Dalil hadis terkati masuknya sesuatu ke dalam tubuh, Rasulullah SAW bersabda:
إِنَّمَا الْفِطْرُ مِمَّا دَخَلَ وَلَيْسَ مِمَّا خَرَجَ
“Sesungguhnya (yang menyebabkan) berbuka puasa adalah apa yang masuk (ke dalam tubuh), bukan apa yang keluar.” (HR. Ibnu Hibban dan Al-Hakim)
Hadis ini menjadi landasan utama bagi para ulama dalam menetapkan bahwa yang membatalkan puasa adalah apa pun yang masuk ke dalam tubuh melalui jalan yang terbuka (seperti mulut, hidung, dan telinga) dan sampai ke jauf (rongga dalam tubuh). Dengan kata lain, mengeluarkan sesuatu seperti darah, muntah, atau kotoran tidak membatalkan puasa selama tidak ada sesuatu yang masuk ke dalam tubuh.
Q & A Seputar Topik
Apakah ngupil saat berpuasa bisa membatalkan puasa?
Tidak, ngupil atau membersihkan hidung dengan jari tidak membatalkan puasa selama tidak ada sesuatu yang masuk ke dalam rongga tubuh bagian dalam (jauf), seperti tenggorokan atau lambung. Aktivitas ini dinilai sebagai tindakan mengeluarkan sesuatu, bukan memasukkan.
Ngupil bisa membatalkan puasa jika dilakukan secara berlebihan hingga jari masuk terlalu dalam ke rongga hidung bagian dalam (khaisyam), yang memungkinkan benda atau kotoran masuk dan menembus batas jauf. Hal ini dianggap sebagai memasukkan sesuatu ke tubuh melalui lubang terbuka.
Apa dalil yang menjadi dasar pembatalan puasa karena masuknya sesuatu ke dalam tubuh?
Rasulullah SAW bersabda:
"Sesungguhnya yang menyebabkan berbuka puasa adalah apa yang masuk, bukan apa yang keluar." (HR. Ibnu Hibban dan Al-Hakim).
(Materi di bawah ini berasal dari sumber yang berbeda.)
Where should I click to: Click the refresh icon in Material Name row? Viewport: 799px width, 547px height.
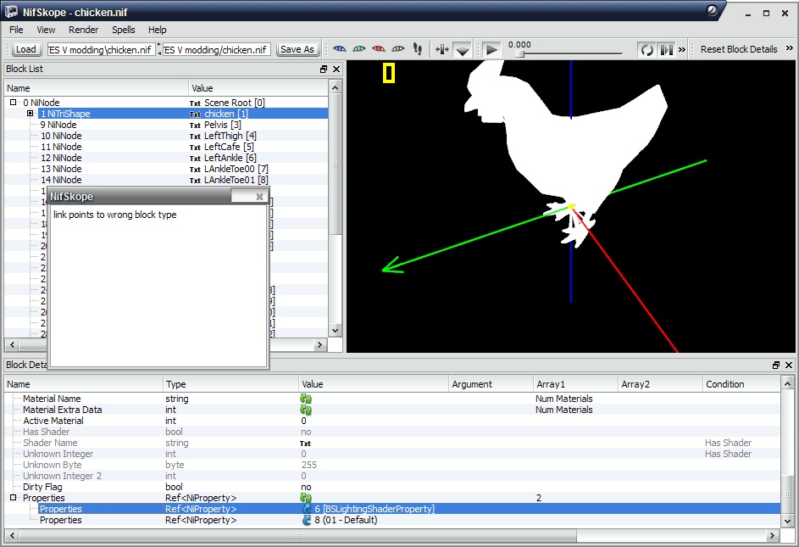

Dari hadis ini, ulama menyimpulkan bahwa yang membatalkan puasa adalah masuknya benda ke dalam tubuh, bukan aktivitas mengeluarkan kotoran seperti ngupil.
Bagaimana pendapat Mazhab Syafi’i tentang ngupil saat puasa?
Mazhab Syafi’i berpendapat bahwa ngupil tidak membatalkan puasa selama tidak menyebabkan benda masuk ke dalam tubuh. Imam Nawawi menjelaskan bahwa selama tidak ada zat yang masuk ke tenggorokan atau jauf, maka puasanya tetap sah.
Apa sebaiknya dilakukan jika ragu apakah ngupil membatalkan puasa?
Jika timbul keraguan, sebaiknya berhati-hati dan tidak memasukkan jari terlalu dalam ke dalam hidung. Namun, selama tidak ada tanda-tanda masuknya sesuatu ke dalam tubuh secara sengaja, puasa tetap sah dan tidak perlu diganti.